- [What is needed] Your answer must match, word for word, the lines from the one holding "[INVERTIR RUTA] (1141, 21)" through the final line below, with pictures excluded.

- [Records supplied]
[Start of section]

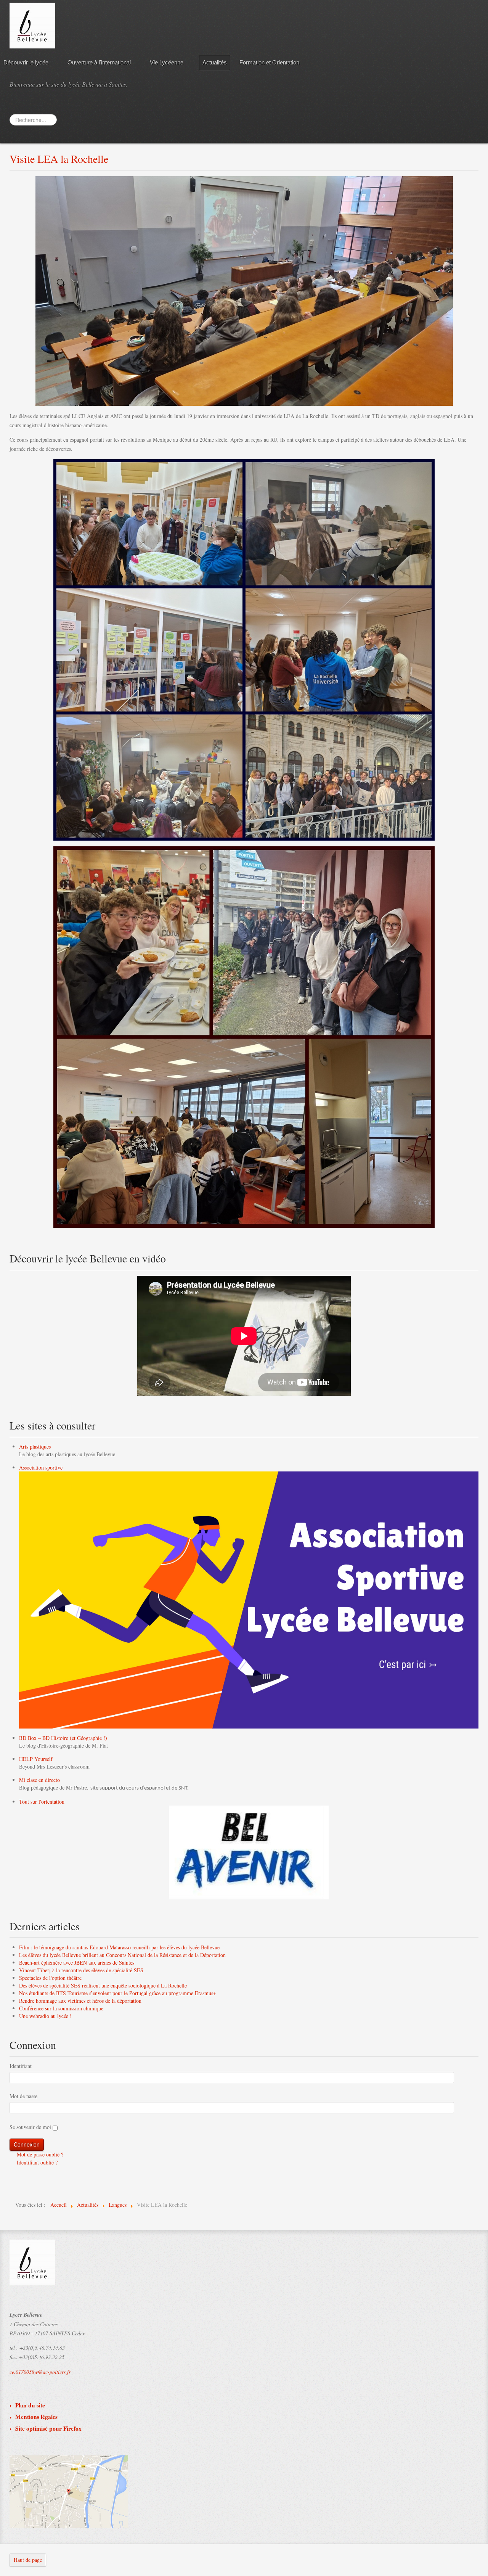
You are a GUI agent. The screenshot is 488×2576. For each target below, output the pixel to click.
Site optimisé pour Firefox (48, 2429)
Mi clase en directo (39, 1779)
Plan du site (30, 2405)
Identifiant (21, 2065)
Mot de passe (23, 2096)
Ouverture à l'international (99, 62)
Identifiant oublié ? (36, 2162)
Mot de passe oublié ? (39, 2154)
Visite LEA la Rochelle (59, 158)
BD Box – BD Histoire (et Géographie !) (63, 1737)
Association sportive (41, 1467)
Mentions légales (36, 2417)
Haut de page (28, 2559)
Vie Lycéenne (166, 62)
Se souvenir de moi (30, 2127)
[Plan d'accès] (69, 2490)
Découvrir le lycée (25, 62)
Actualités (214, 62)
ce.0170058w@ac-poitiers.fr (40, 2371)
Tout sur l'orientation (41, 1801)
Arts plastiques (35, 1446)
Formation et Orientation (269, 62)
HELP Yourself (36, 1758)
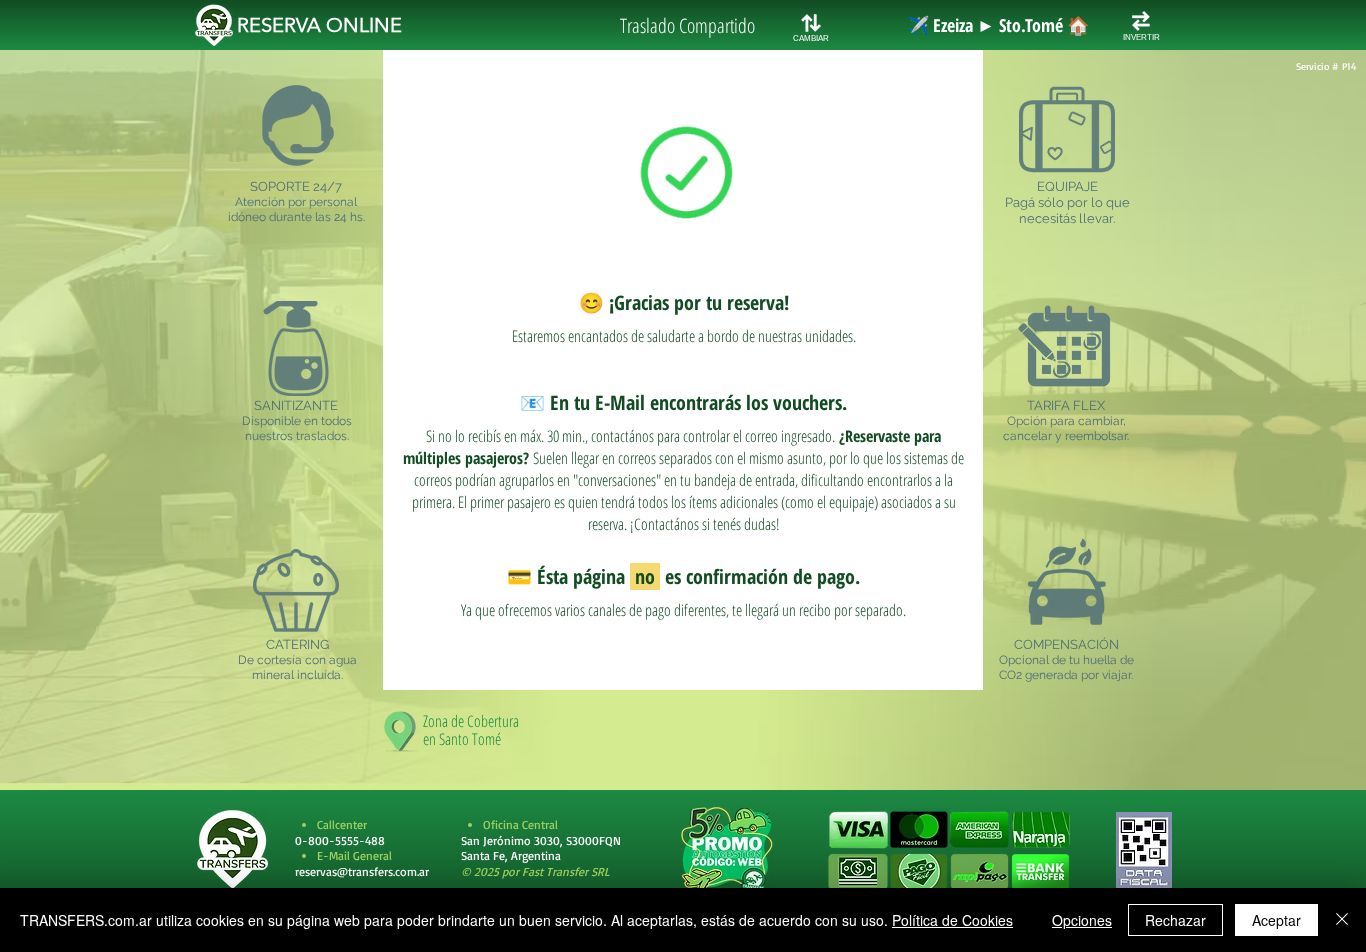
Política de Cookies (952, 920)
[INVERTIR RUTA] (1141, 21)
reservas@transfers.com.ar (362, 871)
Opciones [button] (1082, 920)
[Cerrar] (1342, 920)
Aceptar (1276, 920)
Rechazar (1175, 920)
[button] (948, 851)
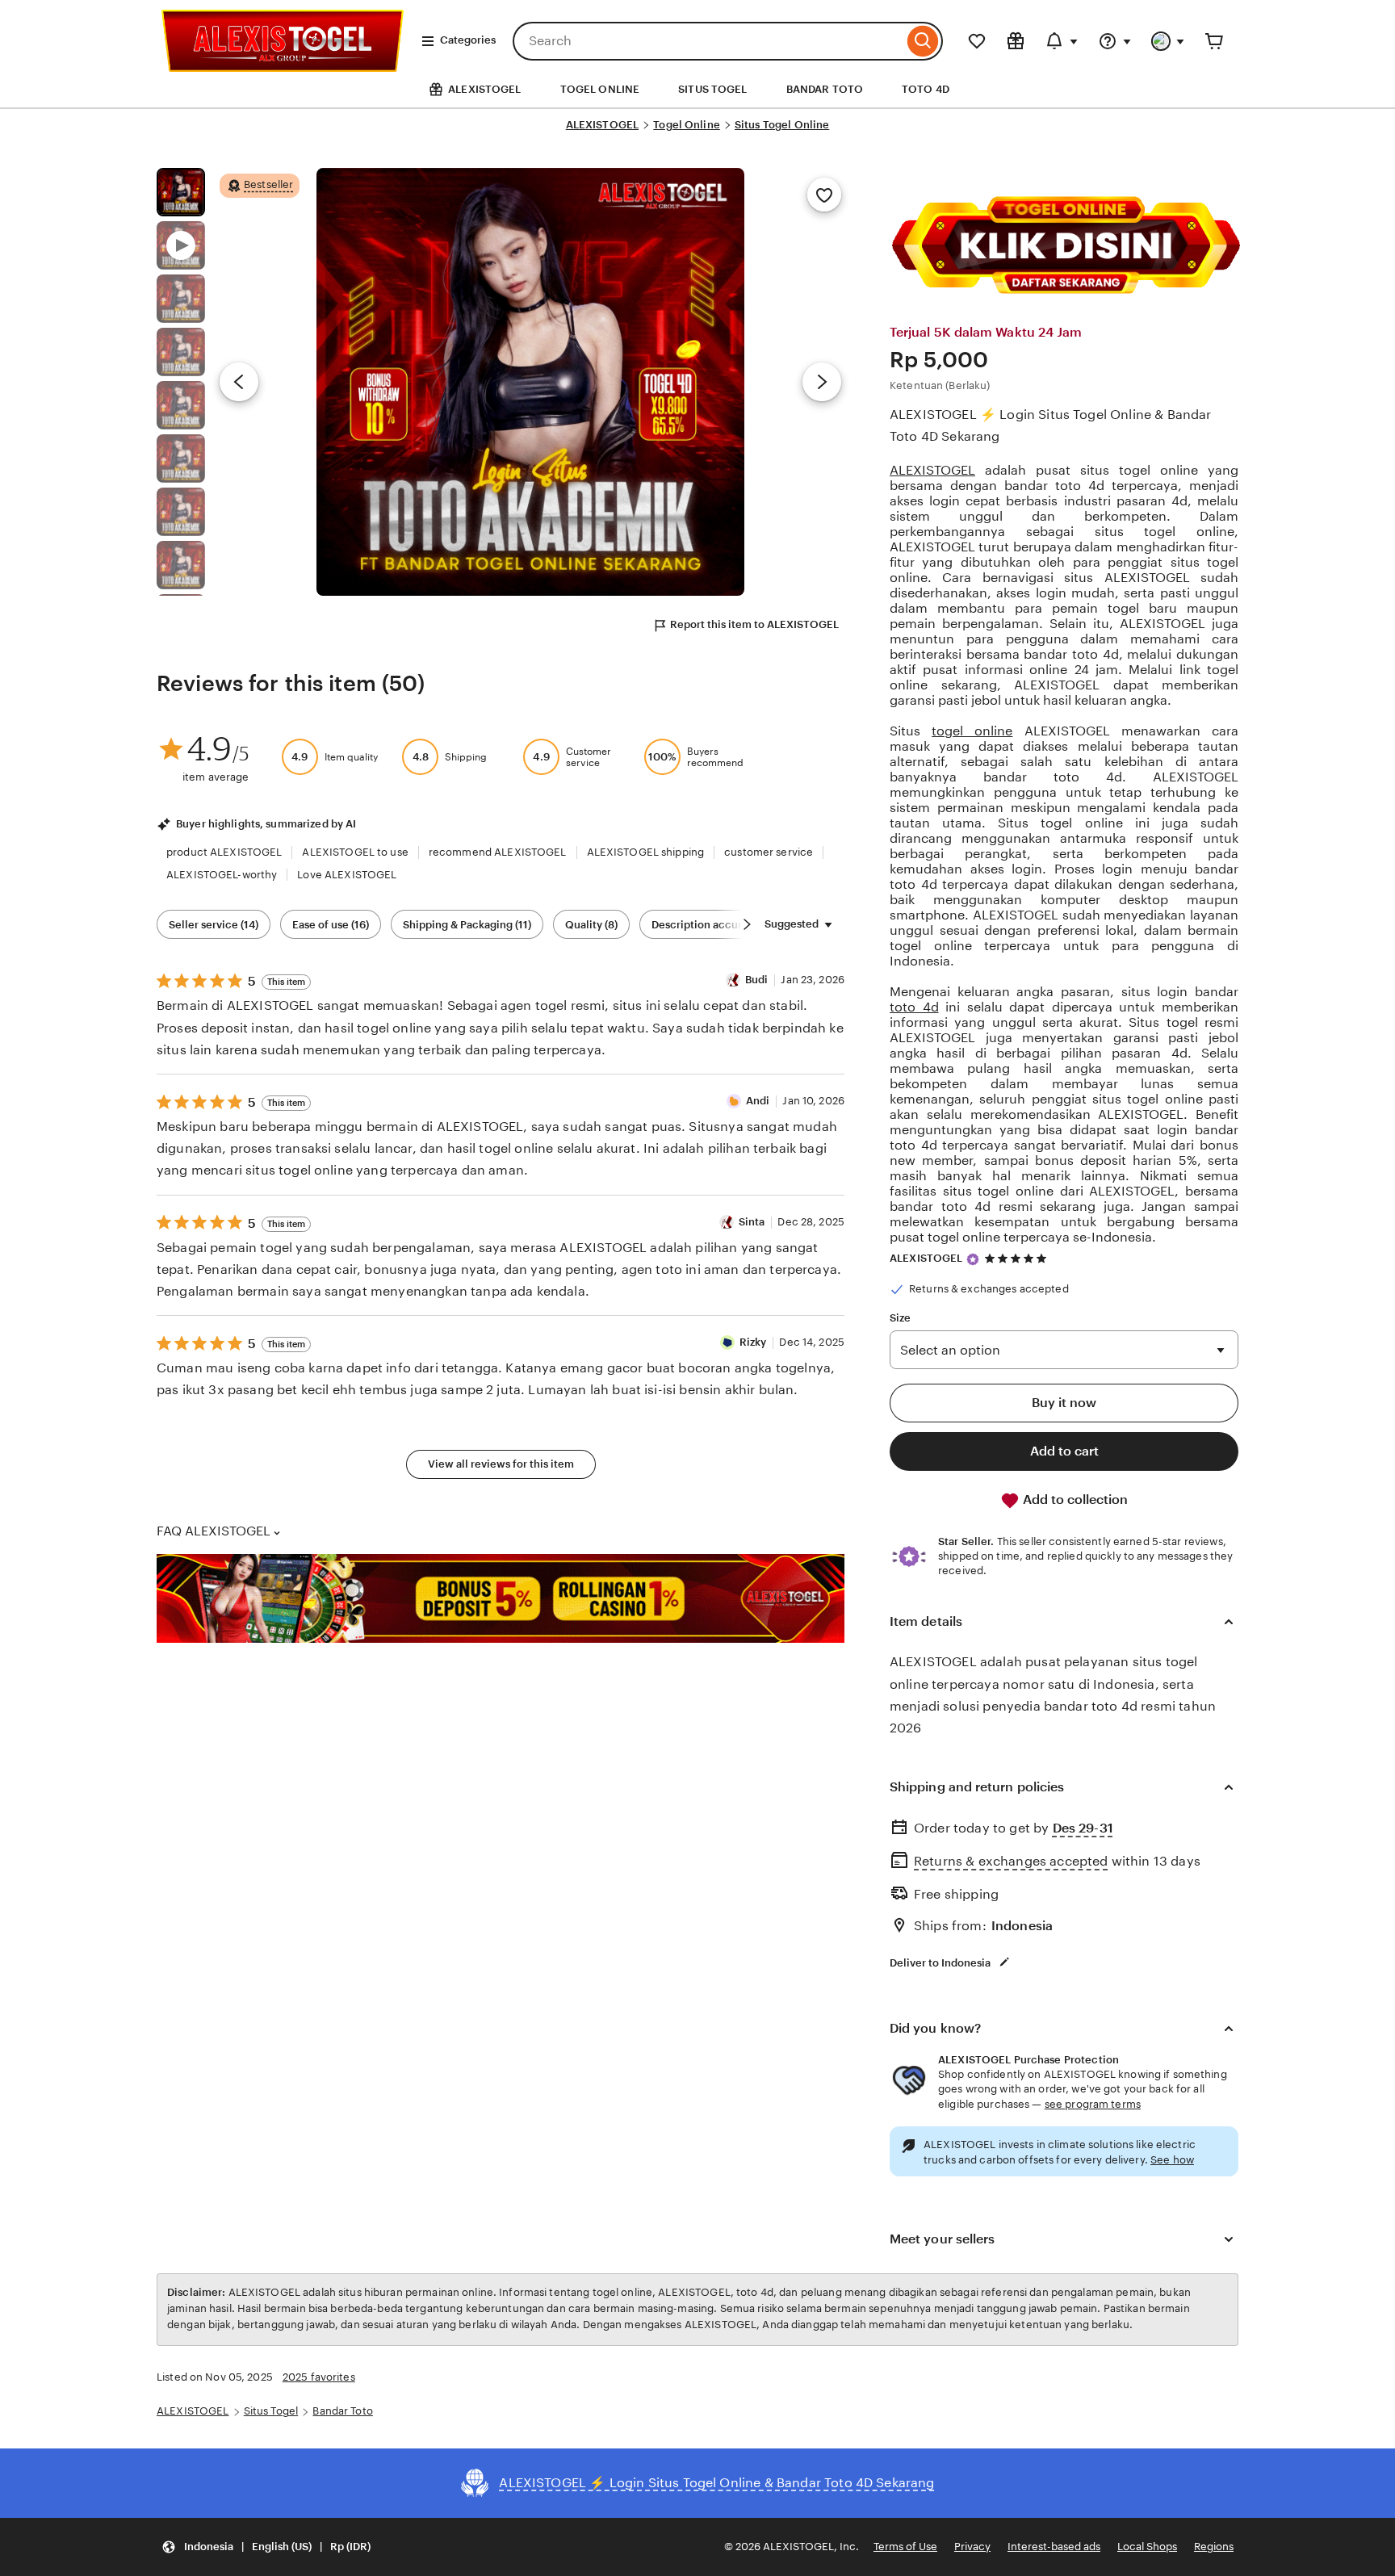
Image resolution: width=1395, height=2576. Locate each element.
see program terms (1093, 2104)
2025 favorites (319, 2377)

[End of section]

- [Final answer]
[INVERTIR RUTA] (1141, 21)
reservas@transfers.com.ar (362, 871)
Opciones [button] (1082, 920)
[Cerrar] (1342, 920)
Aceptar (1276, 920)
Rechazar (1175, 920)
[button] (948, 851)
Image resolution: width=1395, height=2576. Locate each element.
see program terms (1093, 2104)
2025 favorites (319, 2377)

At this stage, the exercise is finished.